- [RECORDS FOR THE TASK]
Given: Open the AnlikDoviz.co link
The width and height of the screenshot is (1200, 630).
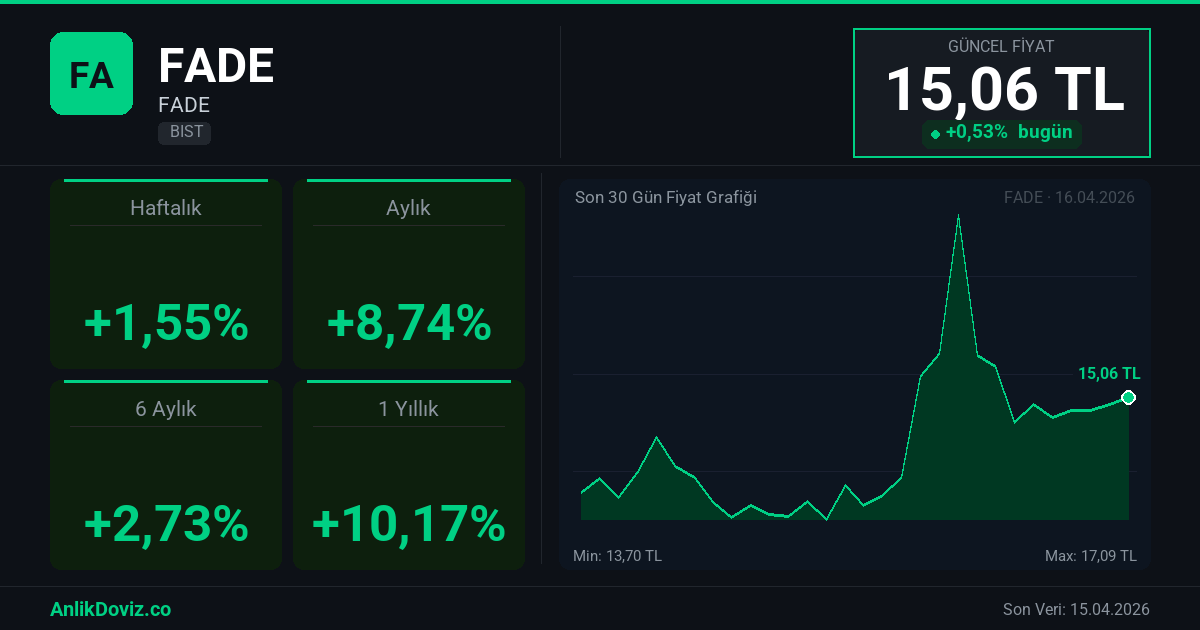Looking at the screenshot, I should [110, 609].
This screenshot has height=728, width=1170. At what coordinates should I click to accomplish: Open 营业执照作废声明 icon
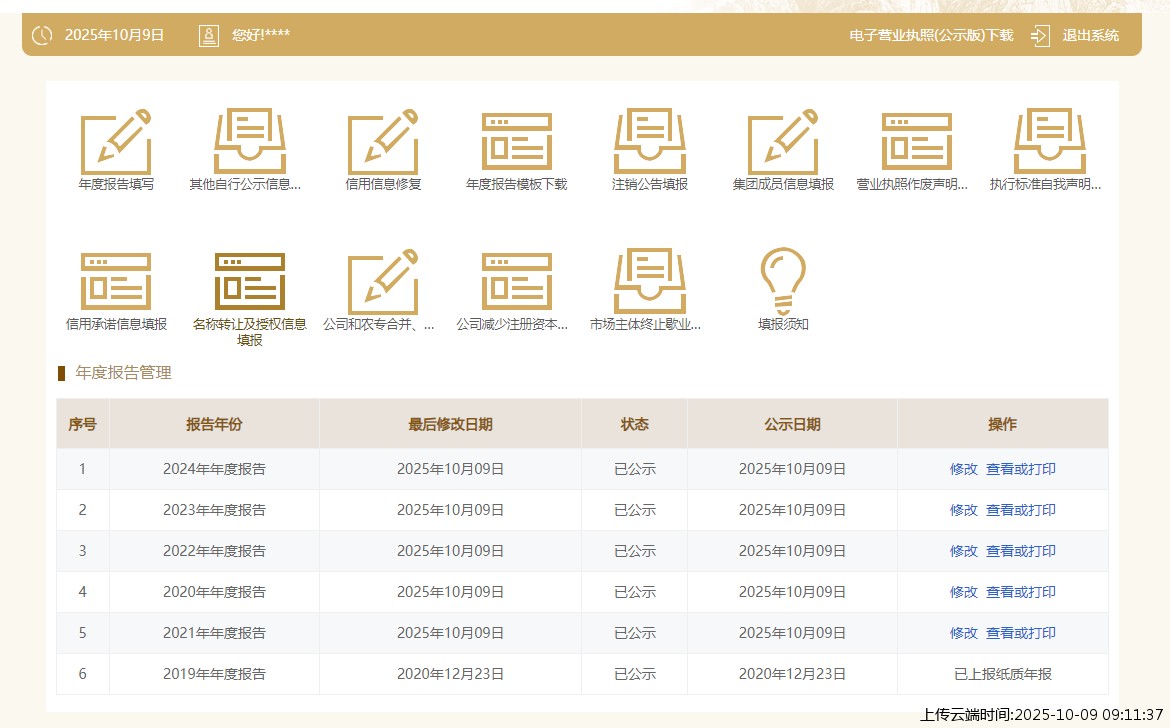pyautogui.click(x=916, y=142)
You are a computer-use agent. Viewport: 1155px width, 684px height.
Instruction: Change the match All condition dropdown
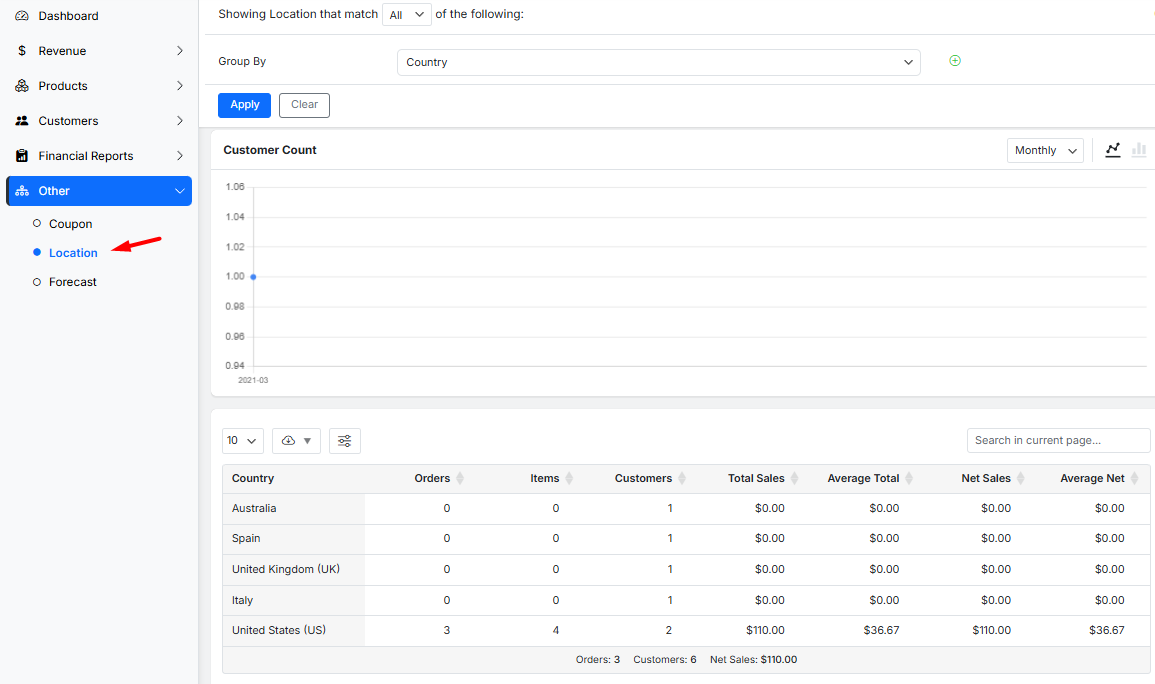tap(407, 14)
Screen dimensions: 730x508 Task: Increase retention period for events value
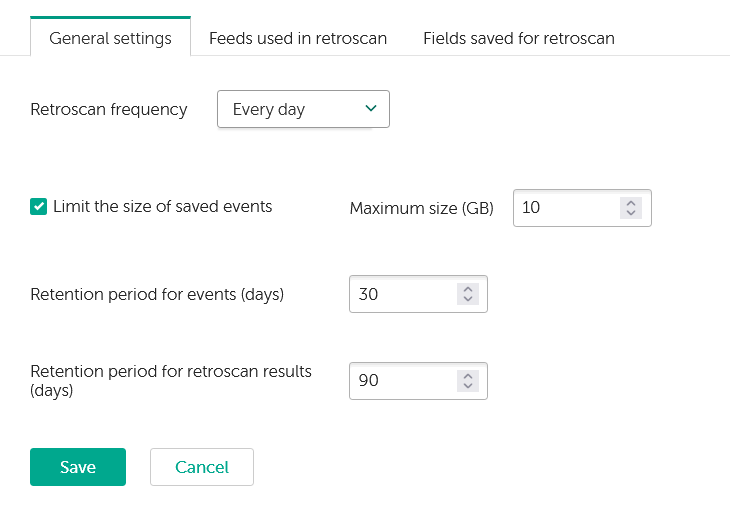[466, 289]
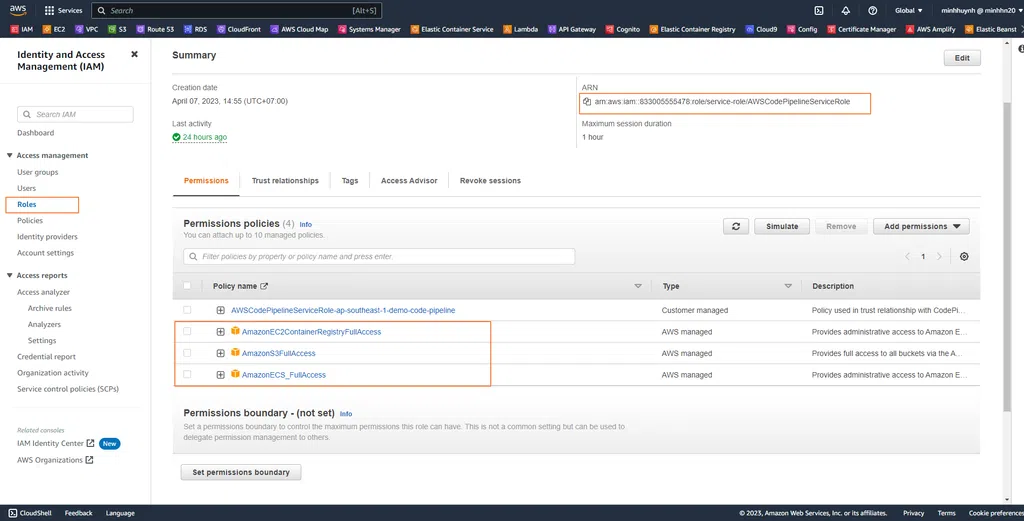Open the Global region dropdown

pos(908,11)
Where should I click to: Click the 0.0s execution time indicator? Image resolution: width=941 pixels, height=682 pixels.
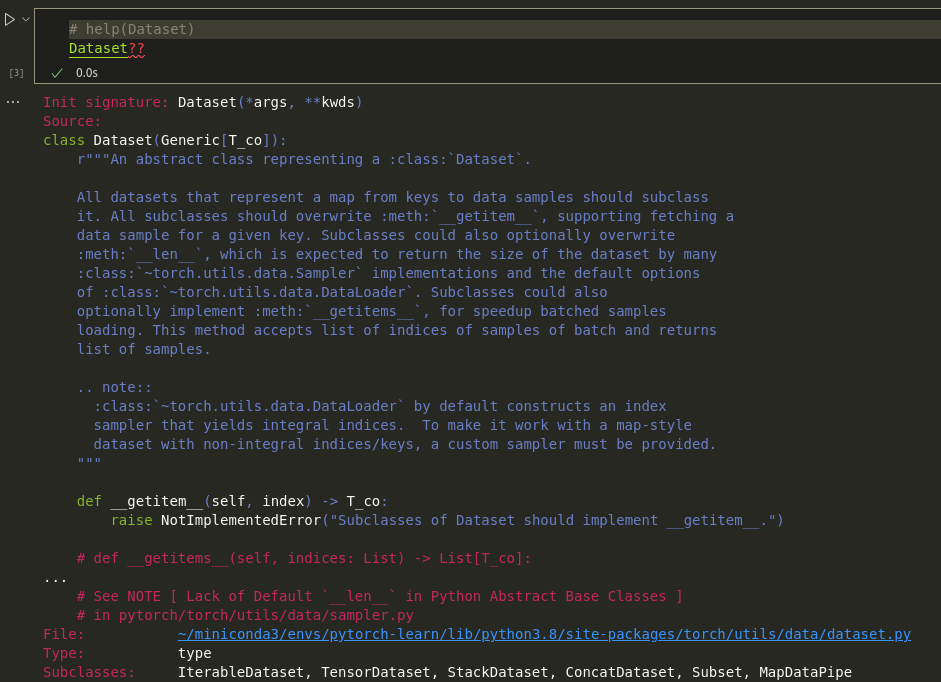(x=87, y=73)
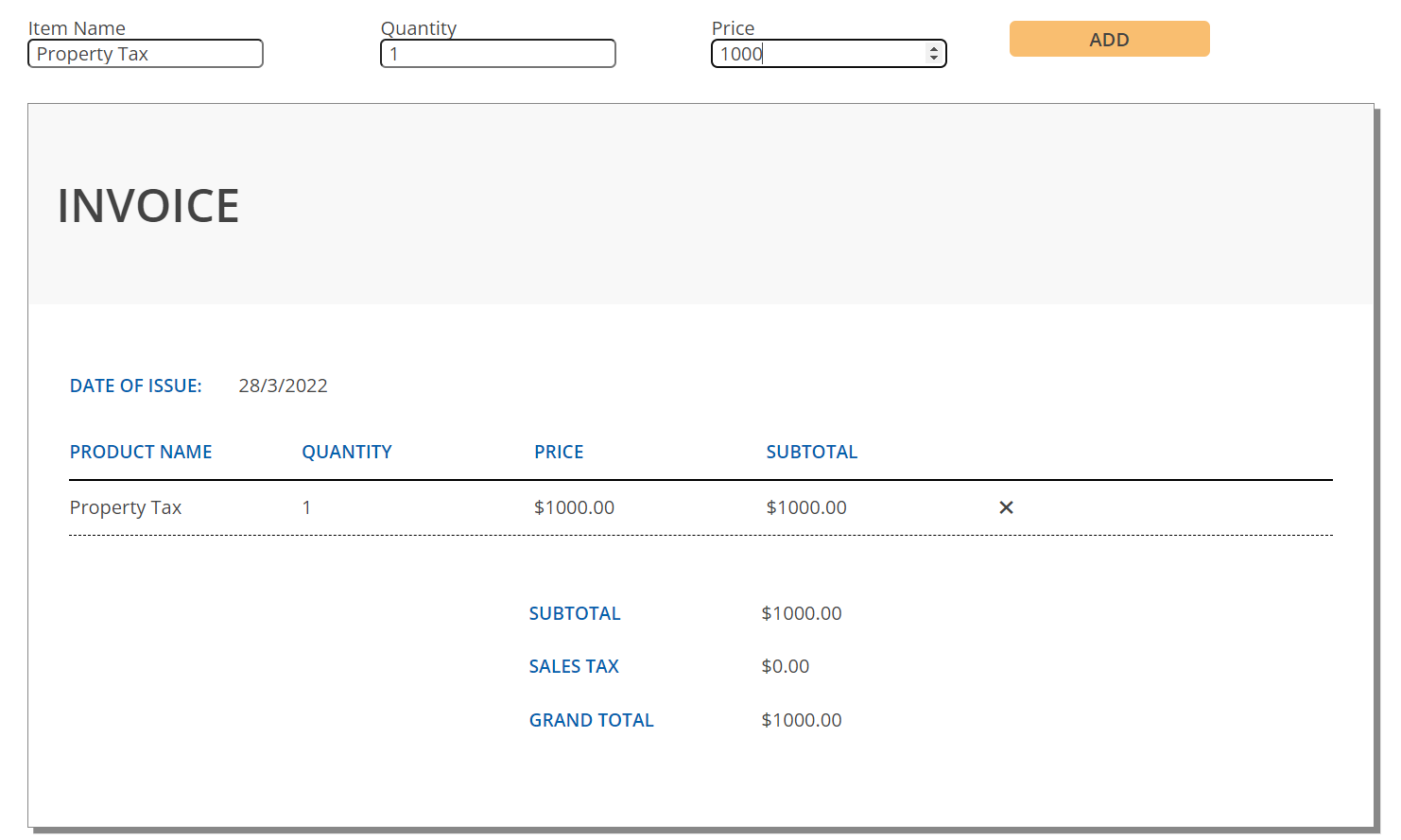Select the issue date 28/3/2022
This screenshot has height=840, width=1401.
(283, 386)
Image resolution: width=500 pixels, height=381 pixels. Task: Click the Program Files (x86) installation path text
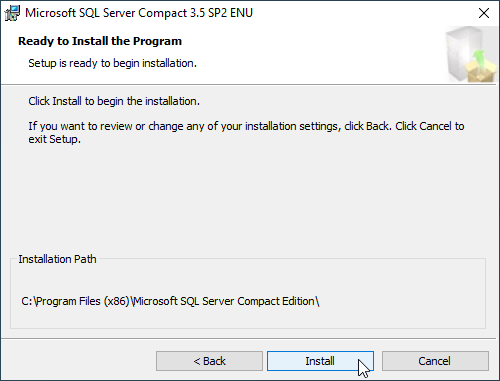pos(170,301)
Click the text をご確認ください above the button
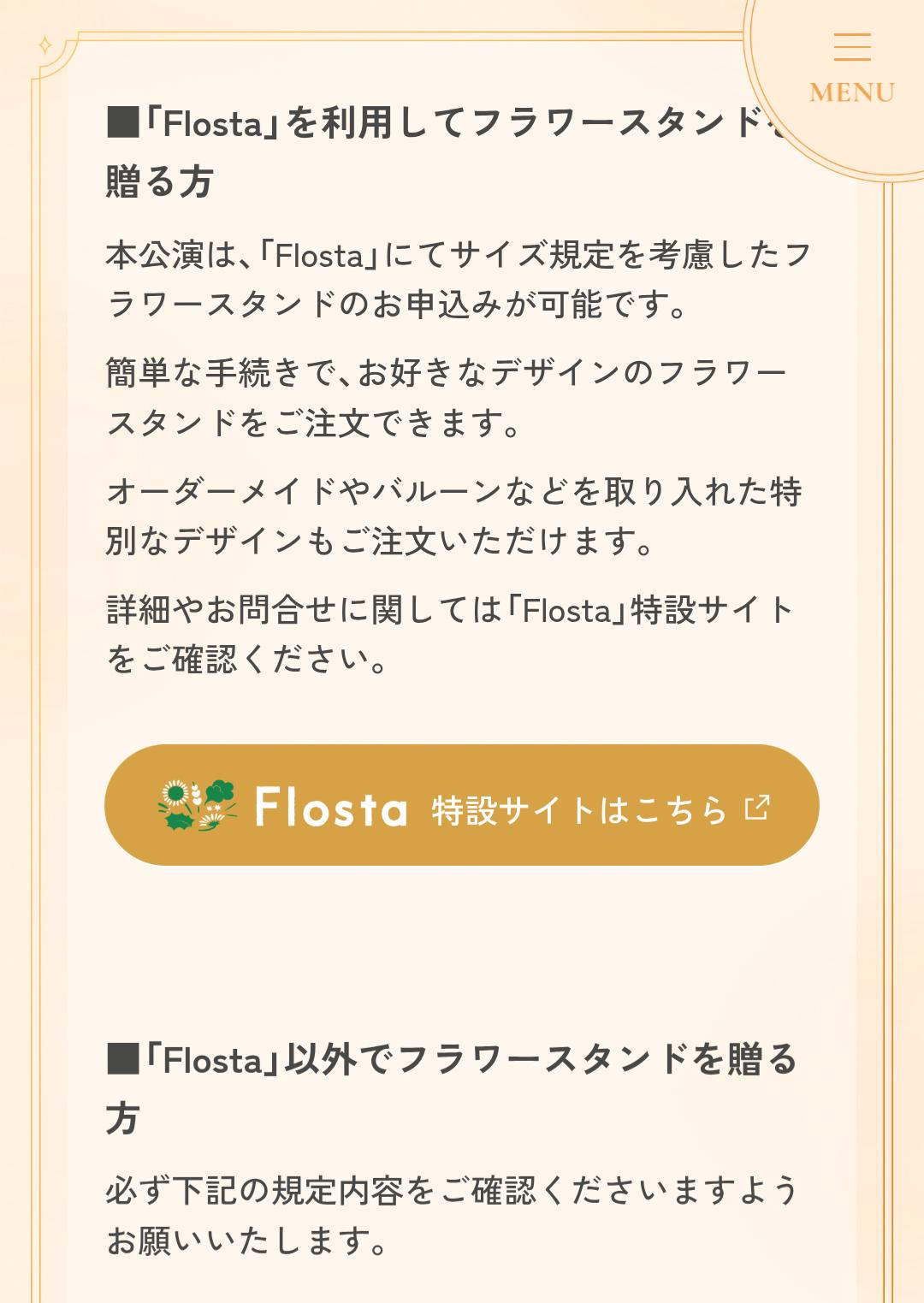Viewport: 924px width, 1303px height. tap(246, 660)
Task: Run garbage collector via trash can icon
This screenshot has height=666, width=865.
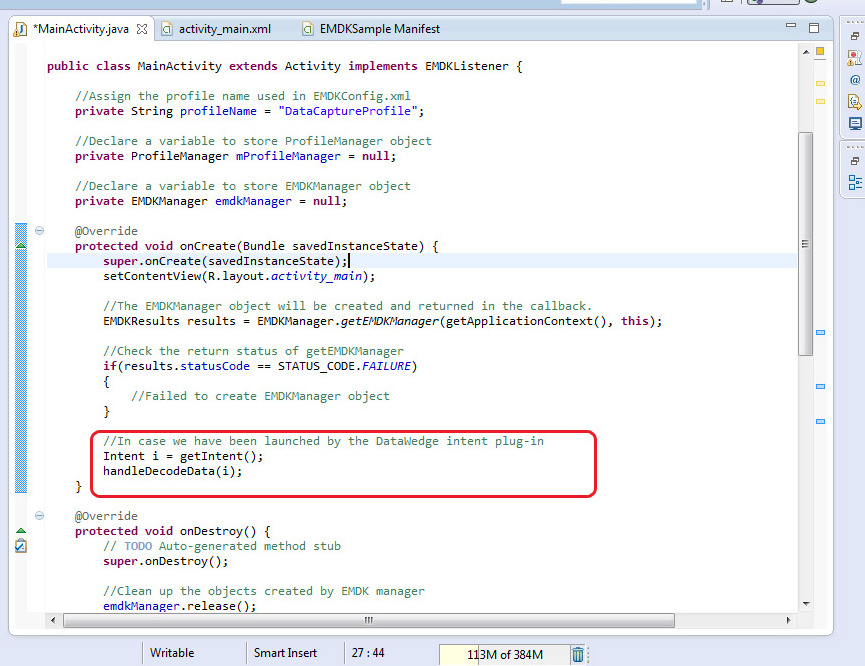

- [WRITTEN TASK]
Can you write out every one of the records above word for word, leaving the pictures out?

- [FULL ANSWER]
Given: Open the AnlikDoviz.co link
The width and height of the screenshot is (1200, 630).
Looking at the screenshot, I should [110, 609].
This screenshot has height=728, width=1170. At what coordinates should I click to accomplish: Open 营业执照作废声明 icon
pyautogui.click(x=916, y=142)
You are a computer-use agent. Viewport: 1155px width, 684px height.
Instruction: Change the match All condition dropdown
tap(407, 14)
Screen dimensions: 730x508 Task: Increase retention period for events value
[466, 289]
Open the Global region dropdown

pos(908,11)
Where should I click to: Click the 0.0s execution time indicator? Image resolution: width=941 pixels, height=682 pixels.
(x=87, y=73)
Select the issue date 28/3/2022
This screenshot has height=840, width=1401.
(283, 386)
Image resolution: width=500 pixels, height=381 pixels. Task: Click the Program Files (x86) installation path text
pos(170,301)
Click the text をご確認ください above the button
Viewport: 924px width, 1303px height. tap(246, 660)
Task: Run garbage collector via trash can icon
This screenshot has height=666, width=865.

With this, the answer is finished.